Today, the American Lung Association released its annual State of the Air report, finding that 43 per cent of U.S. residents — some 141 million people — now live in areas where poor air quality regularly risks damaging their health. That's seven million more people than in the group's last survey.

In places like California — the state that is home to seven of the nation's 10 smoggiest cities — the major driver of air pollution continues to be car and truck traffic, with the rapidly increasing population overwhelming even the most stringent environmental regulations.

Global warming is now also a big factor, creating more hot, dead air days and larger wildfires.

And perhaps most worryingly, only six U.S. metro areas recorded no unhealthy smog or soot days: Bangor, Maine; Burlington, Vt.; Lincoln, Neb.; Wilmington, N.C.; Melbourne, Fla.; and Honolulu, Hawaii.

Overall, the World Health Organization now estimates that 75 per cent of the Earth's population — 5.5 billion people — live in areas where particulate pollution exceeds safety guidelines.

And bad air is understood to be shortening life spans in all sorts of ways.

A recent NASA study used satellite data to model particulate pollution in Africa and concluded that it causes 780,000 premature deaths each year on the continent. The majority of those — 556,000 — are attributed to dust from Sahara Desert storms, but industrial emissions are believed to cause 182,000 deaths, and smoke from cooking and heating fires another 43,000.

In South Asian countries like India, Pakistan and Bangladesh, where air pollution is the most acute, the life expectancy for a child born today is 30 months shorter than in clean air zones.

Air pollution in Canada is now believed to shave three months off a newborn's life expectancy.

Car and truck traffic is being blamed for 4 million new cases of childhood asthma each year worldwide, or roughly 11,000 each day. The study, published earlier this month in the Lancet Planetary Health journal, crunched data from 194 nations and found that per capita, Canada had the third-highest rate of new traffic-related asthma cases, behind China and India.

Researchers at the University of Aberdeen recently reviewed more than a decade of studies and concluded that air pollution has a bigger effect on fetal growth than alcohol, chemical exposure or a poor diet.

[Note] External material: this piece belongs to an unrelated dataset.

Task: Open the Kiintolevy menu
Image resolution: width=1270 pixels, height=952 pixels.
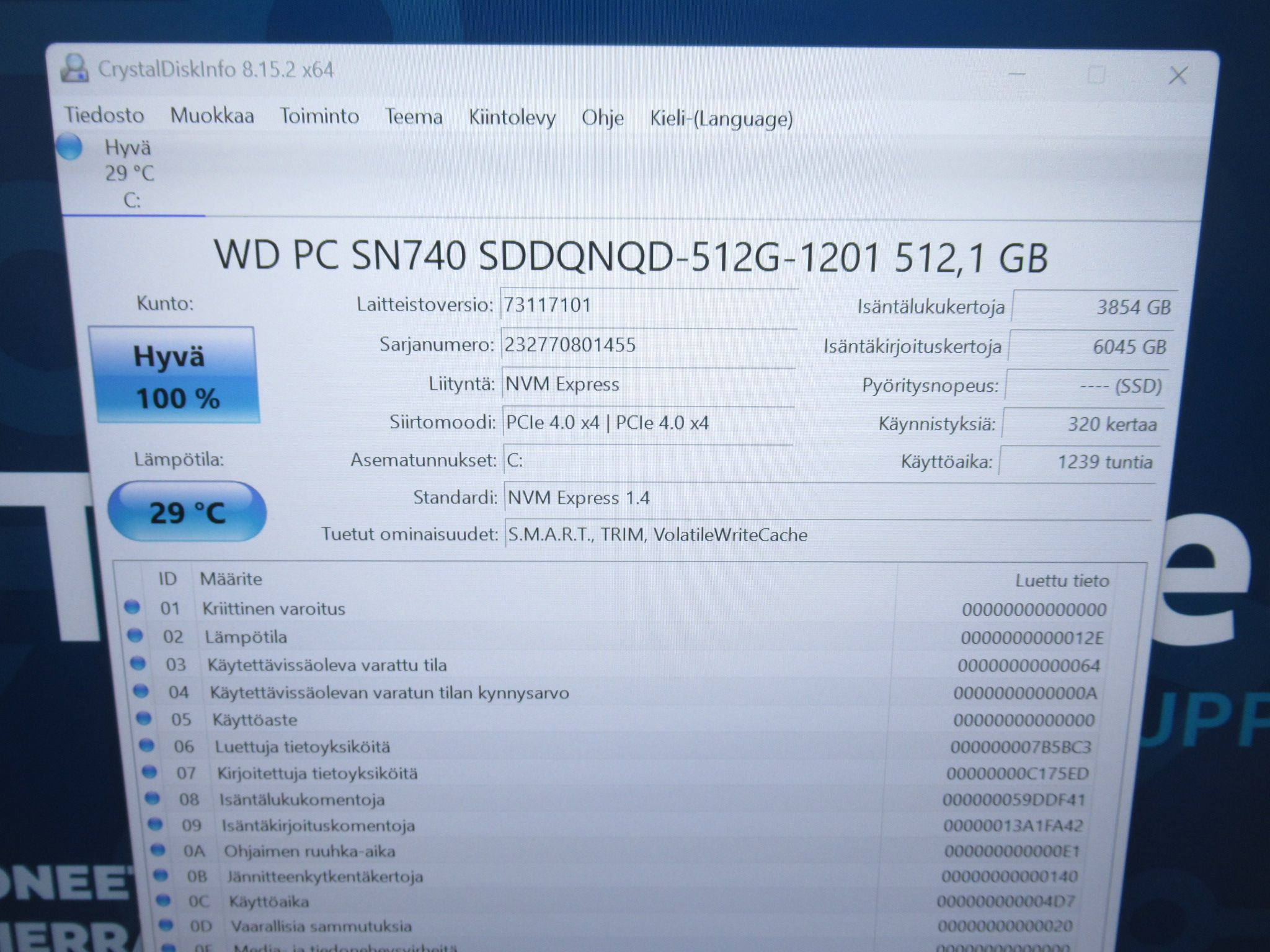Action: click(512, 117)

Poor-quality air significantly increases the risks of hospitalization for young cancer patients.

It has also been linked to spikes in London, England's crime rate, with incidents of less severe offences like shoplifting and pickpocketing up almost 8.5 per cent on the city's most polluted days, regardless of the wealth of the neighbourhood. (Assault, rape and murder rates don't seem to change with the air quality.)

And another U.K.-wide study found that teenagers who live in the country's smoggiest areas have almost twice the rate of reported psychotic experiences compared to their peers in less-polluted zones. (The researchers are careful to note that they haven't established a causal relation — other factors associated with traffic, like noise, could be the trigger.)

All just the latest additions to 25-years of peer-reviewed research on the dangers of air pollution.

Which makes an editorial published today in the journal Nature all the more noteworthy.

The publication warns of a growing scepticism about the effects of air pollution in places like Germany, Poland, India and above-all the United States.

Efforts by government and industry to weaken air-quality standards are now themselves a threat to public health, says the journal.

Environmental regulations to curb air pollution impose steep costs on a variety of industries, but questioning the evidence won't make it go away," the authors write. "Now is not the time to undermine efforts to clean air — it is time to strengthen them.